Niamh Mulcahy

Personal information
- Native name: Niamh Ní Mhaolchatha (Irish)
- Born: 4 January 1990 (age 36) Ahane, County Limerick, Ireland

Sport
- Sport: Camogie
- Position: Left half forward

Club*
- Years: Club / Apps (scores)
- Ahane / ?

Inter-county**
- Years: County / Apps (scores)
- Limerick / ?
- * club appearances and scores correct as of (16:31, 30 June 2010 (UTC)). **Inter County team apps and scores correct as of (16:31, 30 June 2010 (UTC)).

= Niamh Mulcahy =

Irish camogie and soccer player (born 1990)
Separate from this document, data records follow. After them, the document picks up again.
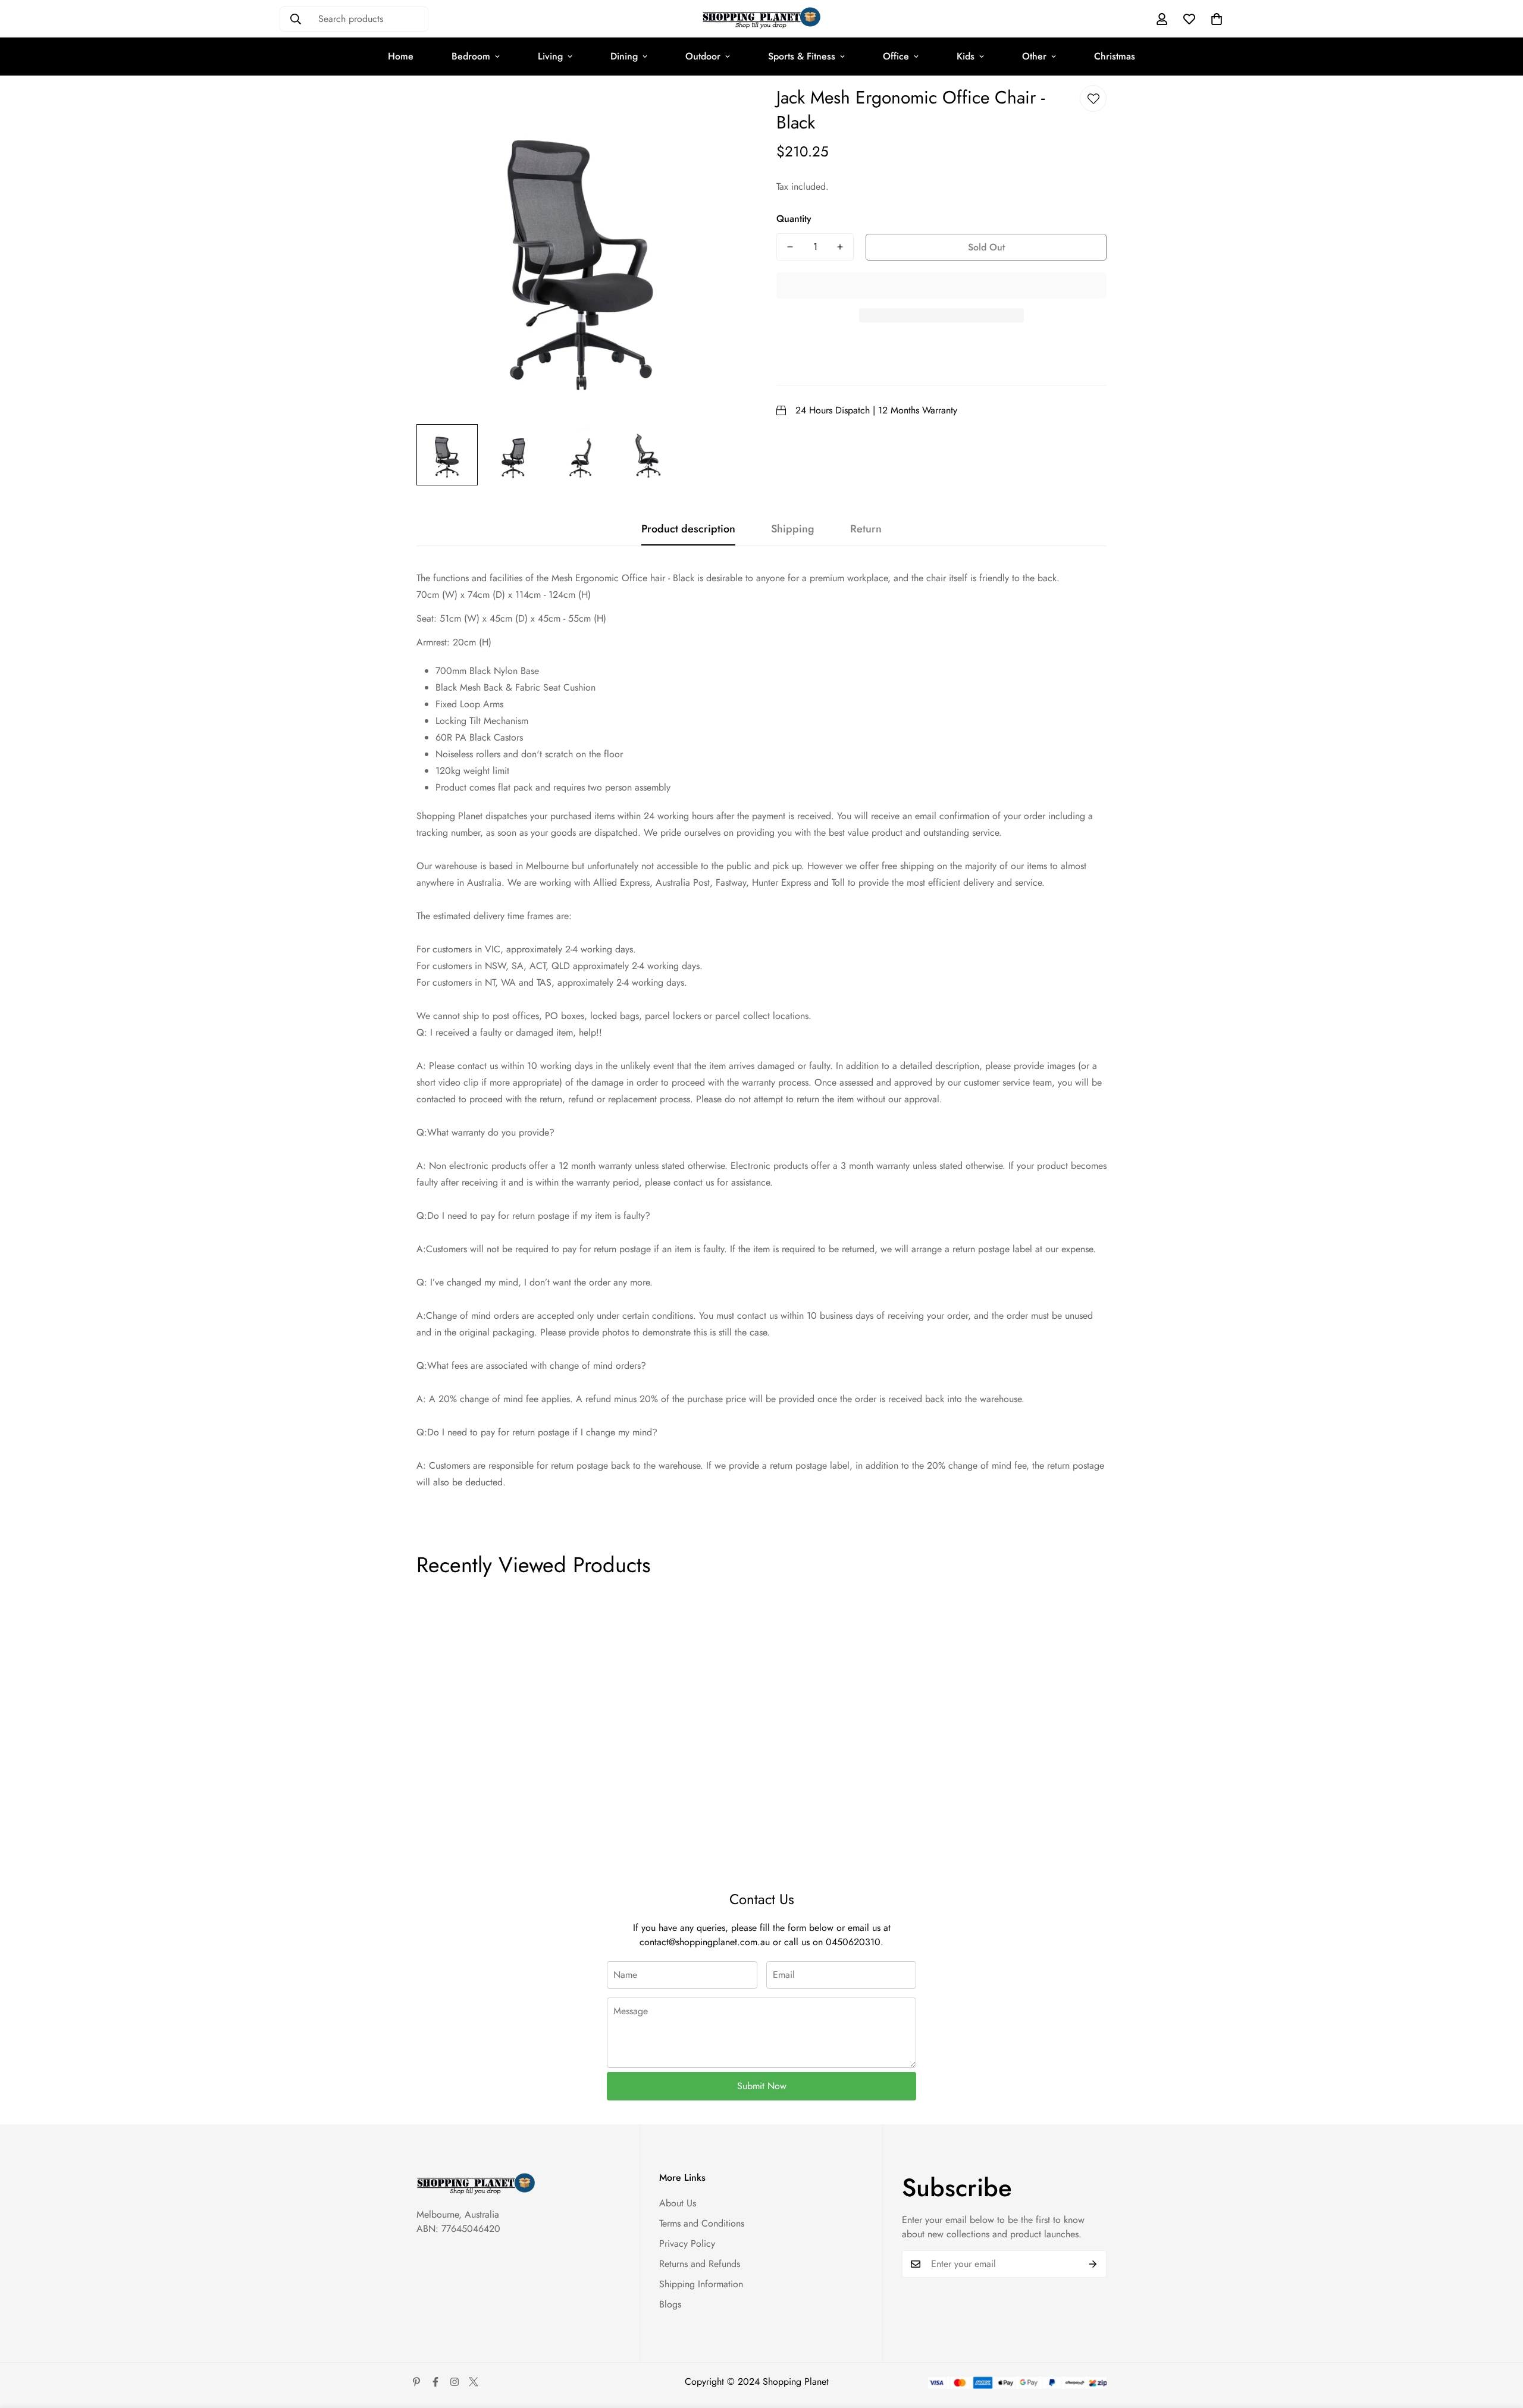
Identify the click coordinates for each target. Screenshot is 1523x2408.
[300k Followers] (435, 2382)
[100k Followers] (454, 2382)
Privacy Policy (687, 2243)
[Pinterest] (416, 2382)
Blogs (670, 2304)
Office (896, 56)
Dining (624, 56)
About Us (677, 2203)
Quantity (793, 218)
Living (550, 56)
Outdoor (702, 56)
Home (400, 56)
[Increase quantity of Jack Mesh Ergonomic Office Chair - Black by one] (840, 247)
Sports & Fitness (801, 56)
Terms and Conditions (701, 2223)
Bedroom (471, 56)
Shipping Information (701, 2284)
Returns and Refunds (699, 2264)
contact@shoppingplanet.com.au (705, 1942)
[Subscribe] (1093, 2264)
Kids (965, 56)
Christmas (1114, 56)
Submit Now (761, 2086)
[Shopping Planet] (761, 18)
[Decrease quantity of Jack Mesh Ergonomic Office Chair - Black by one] (790, 247)
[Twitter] (473, 2382)
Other (1034, 56)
Niamh Mulcahy (born 4 January 1990) is a camogie player, winner of the Young Player of the Year award in 2007. She was player of the match when Limerick won the All Ireland Senior B championship in 2007 on a team managed by Ciarán Carey, having secured a replay for Limerick with a long-range free in the final against Cork in the
Gaelic Grounds. She was nominated for an All Star in 2009. With a total of 1-29 she was the highest scoring player in the Intermediate Championship of 2011.

==Family==
Her granduncle was hurling team of the century member Mick Mackey, her grandfather was All Ireland medalist John Mackey, her father Ger was an inter-county hurler and her mother Vera an inter-county camogie player for Limerick and a member of the only ever Limerick Senior team to reach the Al Ireland final, when Cork beat them in 1980 after a replay.

==Association football==
Mulcahy also represented the Republic of Ireland women's national football team at under-17, under-19 and university level.